**作業内容**
[a] 東洋医学の文章によると、西洋医学で長く主流だった考え方は何ですか。
[b] 東洋医学の文章の「東洋医学には特有の世界観や人体観があります。」から「して豊かな作物を育てました。」までのすべてを、「農耕民族」を「農業を営む人々」に書き換えて示してください。
[c] 東洋医学の文章を、最後の文の後から書き継いでください。

╭─ 抽出テキスト

東洋医学には特有の世界観や人体観があります。

  • 「天人合一説」 = 天と人は一体である 
  • 「心身一元論」 = 心と身体は一体である
  • 「生物全息理論」= 人は自然の一部で、自然と同じ構造をしている

最近になって西洋医学も、心と身体は切っても切れないものという考えになってきましたが、西洋医学ではずっと心と身体は別であるという「心身二元論」が主流でした。

このような東洋と西洋の考え方の違いは、一説には農耕民族と狩猟民族の違いが関係していると言われています。

東洋の思想

東洋では、黄河文明やインダス文明などが大きな川の近くで発展し、農耕民族は川の水を利用して豊かな作物を育てました。

作物の収穫には川の氾濫、雨季、寒冷期、太陽の動きなど自然環境の理解が不可欠です。

こうした自然環境を把握し、作物の生成と災害予防のために、農耕民族は自然の理解に力を入れ、観察と研究を積み重ねてきました。

その中で東洋では、「人と自然は一体である」という思想が生まれ、そこには自然への尊敬が強調されています。

╰─
╭─ データ抜粋

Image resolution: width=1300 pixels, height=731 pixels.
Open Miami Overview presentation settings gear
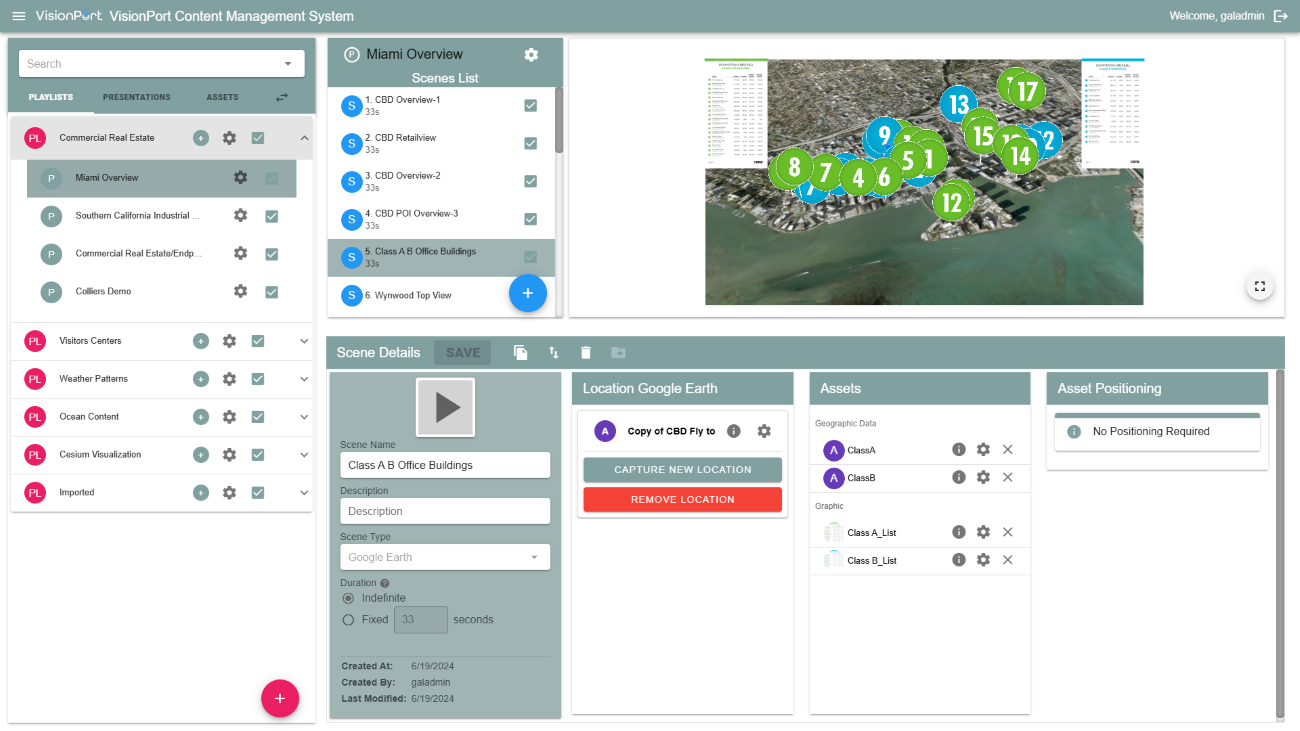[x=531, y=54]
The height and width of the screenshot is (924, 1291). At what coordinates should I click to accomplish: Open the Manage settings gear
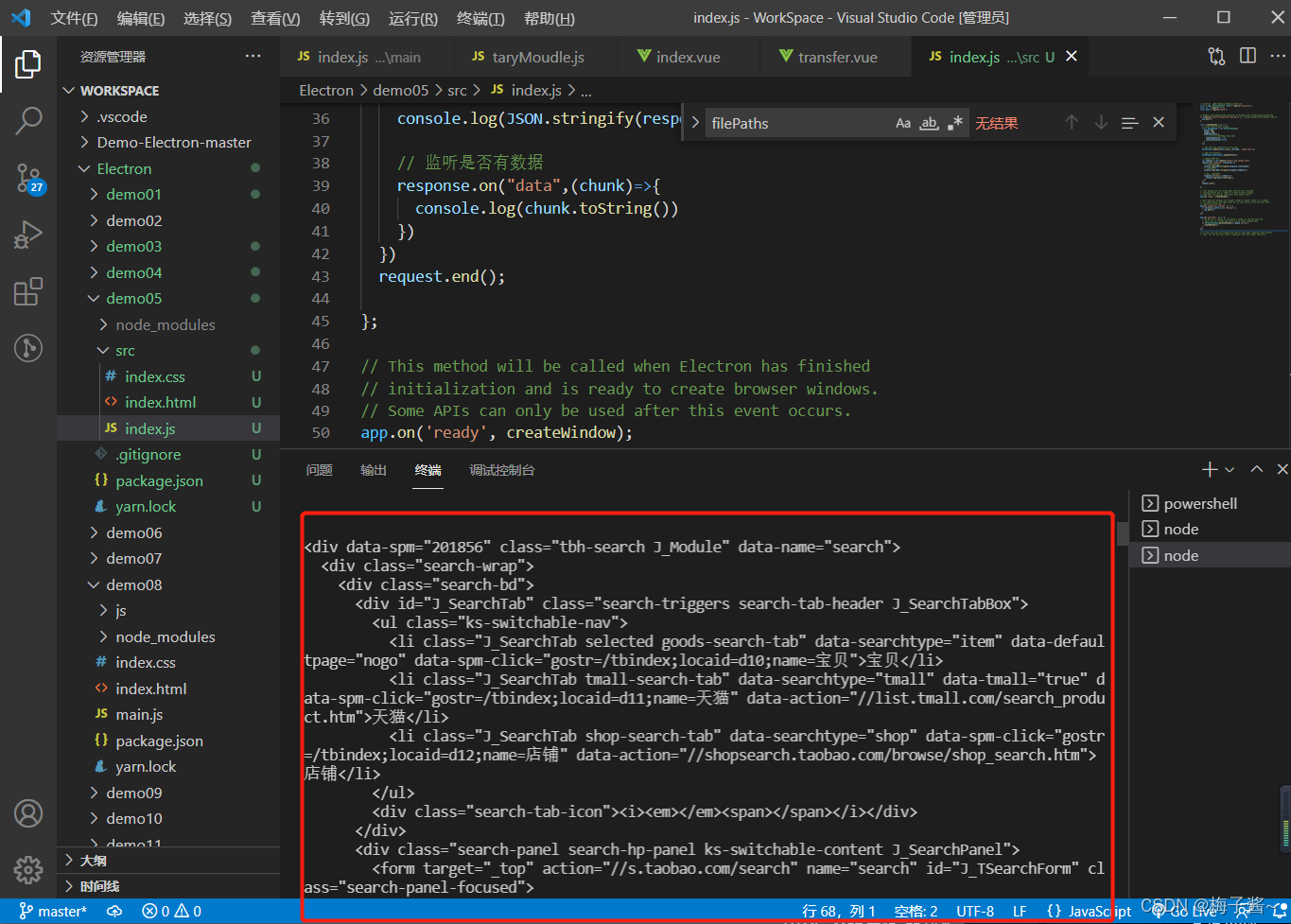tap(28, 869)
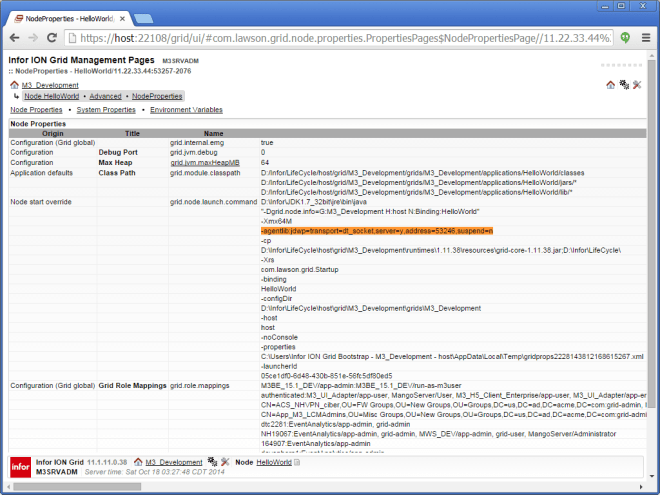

╰─

**解答一覧**
[a] 心と身体は別であるという「心身二元論」です。

[b]
東洋医学には特有の世界観や人体観があります。

  • 「天人合一説」 = 天と人は一体である 
  • 「心身一元論」 = 心と身体は一体である
  • 「生物全息理論」= 人は自然の一部で、自然と同じ構造をしている

最近になって西洋医学も、心と身体は切っても切れないものという考えになってきましたが、西洋医学ではずっと心と身体は別であるという「心身二元論」が主流でした。

このような東洋と西洋の考え方の違いは、一説には農業を営む人々と狩猟民族の違いが関係していると言われています。

東洋の思想

東洋では、黄河文明やインダス文明などが大きな川の近くで発展し、農業を営む人々は川の水を利用して豊かな作物を育てました。

[c]
人と自然が一体であるならば、自然の理解が人間の理解にも繋がると考えられ、その思想は東洋医学の形成、発展につながりました。

西洋の思想

対照的に、西洋の狩猟民族は動物の狩猟を行い、その過程で「罪悪感」に対処するために、人間は神の子であるという信念を生み出しました。

この思想は、動物の命を奪う行為を正当化するために使われました。

西洋では「人は神の子である」という信念が主流であり、人間が自然の支配者であるという視点が強調されました。

したがって、東洋と西洋の文化において、自然、や人間と自然の関係に対する理解が異なります。

東洋:自然は「共に生きるもの」

西洋:自然は「支配するもの」

この東西の世界観の違いが、異なる東西医学の基盤を形成することになったとも考えることができます。

※実際は、東洋が農耕民族、西洋が狩猟民族とキレイに分けられるものではありません。あくまで、東洋医学と西洋医学、それぞれが持つ思想の起源の違いを分かりやすくするために、「農耕民族と狩猟民族」という対比構造で説明しただけのイチ仮説です。